Reviews

Kicking a Dead Horse

Like the gravedigger in Hamlet, Stephen Rea climbs out of the hole he has dug for himself, muttering about his own bad luck. His horse is as dead as a dodo. He is Hobart Struther, an art dealer and businessman who has turned his back on the city and family life he built by trading on the material evidence of the nation’s myths and artefacts.

Now, in a search for authenticity, a return to his moments of part-time genuine contact with his own landscapes, he has set off across the flatlands and come to a halt. The horse – huge, brown, with a black mane – lies on its side, heavy and reproachful. When Hobart kicks the animal, which is often, dust rises and an echo reverberates for a second or two.

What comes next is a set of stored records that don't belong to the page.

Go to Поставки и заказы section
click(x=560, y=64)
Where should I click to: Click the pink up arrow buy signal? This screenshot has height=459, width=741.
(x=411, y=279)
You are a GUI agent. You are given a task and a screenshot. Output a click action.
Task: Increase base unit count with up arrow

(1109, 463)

Near the end, a young woman (Joanne Crawford) comes out of the grave like an apparition – the script suggests she should be naked save for the cowboy hat she places on Hobart’s head while he carries on singing, but she isn’t – a vision of worldly flesh now subsumed in the history of the Wild West and the civilisation of America.

The whole eighty-minute monodrama is a distillation of everything Shepard has written, and in Stephen Rea – who worked closely with Shepard during the playwright’s London period thirty years ago – he has the perfect interpreter: Rea is wry, comic, visionary and confidential all at once, carrying a lifetime’s experience into a state of national enquiry. It is a sheer pleasure to see this marvellous actor on the stage again.

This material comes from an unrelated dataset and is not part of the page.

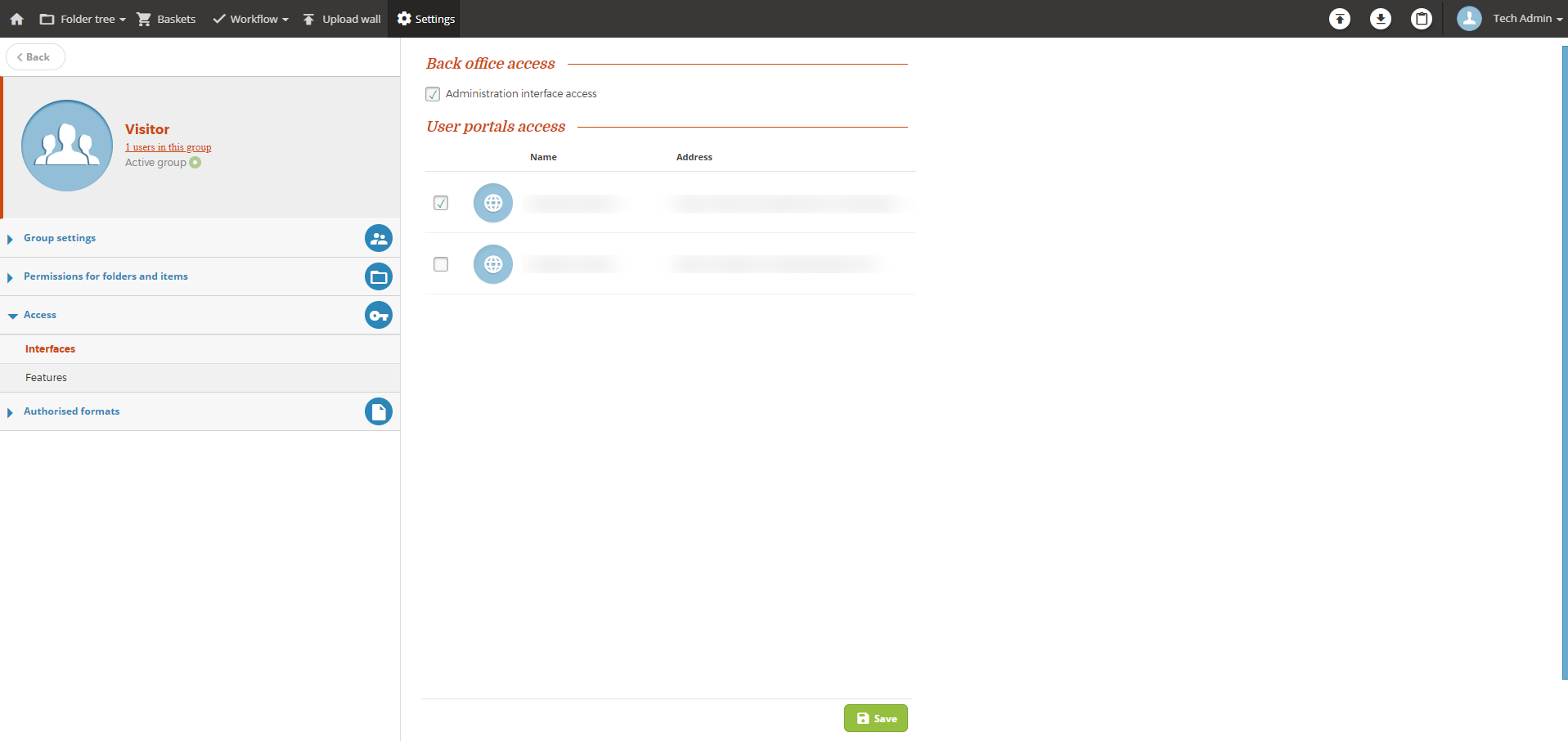Click the folder icon for Permissions

pyautogui.click(x=378, y=276)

Hobart for Shepard is like Winnie for Beckett in Happy Days, surrounded by mounds of rock, a depopulated horizon, his own dreams and a sudden intimation of his ambiguous personal significance. He struggles with his tent just as Winnie toys with her parasol, and he suddenly launches into a ferocious resume of what’s been achieved: top soil ripped off, rivers damned up, education destroyed, art demolished, nations invaded.

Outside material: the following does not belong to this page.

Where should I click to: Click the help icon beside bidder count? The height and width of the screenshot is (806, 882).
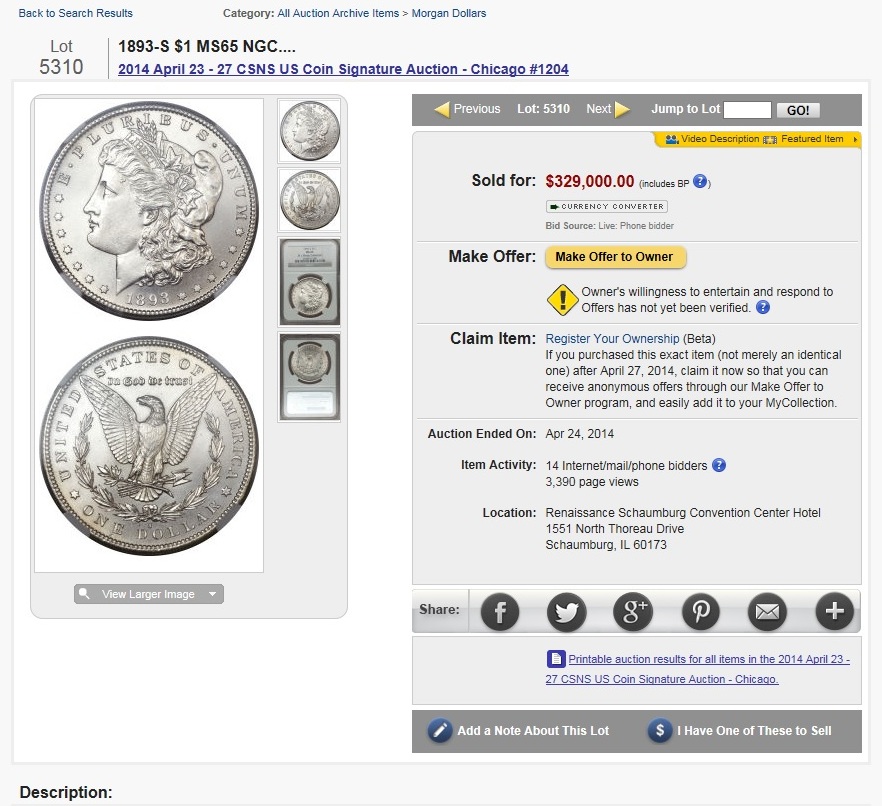point(718,465)
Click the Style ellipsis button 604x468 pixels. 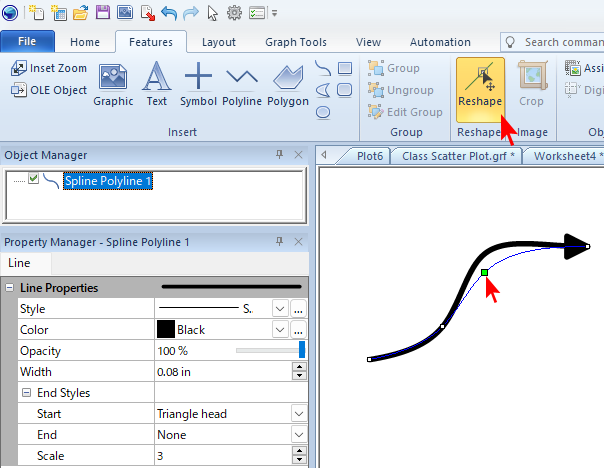[298, 309]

Shepard himself directs an Abbey Theatre production that has arrived for a brief Almeida season after playing in Dublin and New York. The design is by Brien Vahey, lighting by John Comiskey, and the team of horse-makers – after Equus and War Horse, the big beast stands, or rather slumps, in splendidly immobile comparison – led by sculptors Padraig McGoran and John O’Connor at the Abbey.